Go back to [label A] and proceed with next point on curve and repeat procedure.


Life is not about waiting for the storm to pass. It's about learning dance in the rain.
 
If you want to derive pressure or pressure ration vs. flow or need flow in mass flow unit, in general you will additionally need an equation of state.

Life is not about waiting for the storm to pass. It's about learning dance in the rain.
 
Thanks for your response, rotw.

Seems like my approach is right! Thanks for confirming it. And I do have the equation of state for the fluid. Given the inlet conditions and the calculated exit enthalpy, can the pressure head be used to determine the discharge pressure? Since I need two variables for gas phase to determine other properties. I assume that would be the case, since both variables denote the exit state.
 
Yes. In general, if you know the end points pressure and temperature you can calculate polytropic head and efficiency using Schultz or end point iterative nethod. In your case if you know the head and efficiency you can derive pressure (and temperature) via iterative or direct procedure too. Somehow which method you select all depends on the level of accuracy needed and departure from ideal gas behavior (example high pressure application, etc.). Either build your own automation tool for this or use some online tools; the later is rather more adequate for punctual calculation than multiple points typically needed in curve generation but can work too and would be the most precise.

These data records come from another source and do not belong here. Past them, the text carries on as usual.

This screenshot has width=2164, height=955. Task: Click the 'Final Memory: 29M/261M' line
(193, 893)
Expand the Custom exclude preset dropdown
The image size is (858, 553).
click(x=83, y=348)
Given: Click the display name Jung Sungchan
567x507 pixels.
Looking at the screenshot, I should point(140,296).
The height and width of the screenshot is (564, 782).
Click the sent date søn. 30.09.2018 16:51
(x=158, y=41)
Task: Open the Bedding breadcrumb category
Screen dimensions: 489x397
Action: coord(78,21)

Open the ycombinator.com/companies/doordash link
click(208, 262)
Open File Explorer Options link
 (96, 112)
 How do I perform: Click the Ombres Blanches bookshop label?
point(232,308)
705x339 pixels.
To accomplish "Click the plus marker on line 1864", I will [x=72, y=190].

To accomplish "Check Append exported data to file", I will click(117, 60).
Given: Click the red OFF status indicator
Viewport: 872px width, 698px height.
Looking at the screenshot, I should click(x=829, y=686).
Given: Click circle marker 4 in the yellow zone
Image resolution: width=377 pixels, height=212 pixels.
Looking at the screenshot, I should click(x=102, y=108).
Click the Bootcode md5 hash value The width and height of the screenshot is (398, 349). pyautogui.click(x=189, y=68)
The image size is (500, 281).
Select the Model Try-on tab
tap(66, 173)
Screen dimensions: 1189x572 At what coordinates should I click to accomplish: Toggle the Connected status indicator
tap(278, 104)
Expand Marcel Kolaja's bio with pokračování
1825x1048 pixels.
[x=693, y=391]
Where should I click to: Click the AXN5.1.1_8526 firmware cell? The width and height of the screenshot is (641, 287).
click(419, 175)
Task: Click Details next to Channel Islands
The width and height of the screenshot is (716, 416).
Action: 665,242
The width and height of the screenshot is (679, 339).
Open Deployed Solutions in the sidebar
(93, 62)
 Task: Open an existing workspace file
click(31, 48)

Life is not about waiting for the storm to pass. It's about learning dance in the rain.
 
Thanks for your quick response again.

For now, I'm only interested in the head vs flow curve and the compressor discharge states - mainly to analyze the deltaP rise through the compressor as the inlet conditions or RPM or flow rates change. The polytropic efficiency may be required later, so I will keep your suggestions in mind.
 
The polytropic efficiency may be required later, so I will keep your suggestions in mind.

My comments in last post primarily apply to determining 'the compressor discharge states'.

Life is not about waiting for the storm to pass. It's about learning dance in the rain.
 
I already have the compressor efficiency information through the characteristic curves. I'm determining the discharge states using this efficiency data. So, I don't think I have to calculate the efficiency again. Please let me know if I misunderstood.
 
Like I said;
Quoted
In your case if you know the head and efficiency you can derive pressure (and temperature) via iterative or direct procedure too.
Unquoted
Starting from head and efficiency, to calculate what you call "the compressor discharge states", you either use a direct method (in short, use a formula) whereby you will have to scarify accuracy to a certain extent (for example you will have to consider the isentropic exponent to be constant across the compression process and set it equal to the one at inlet; and this was just one example). Either you use an iterative method. In all cases, you need an equation of state.

Life is not about waiting for the storm to pass. It's about learning dance in the rain.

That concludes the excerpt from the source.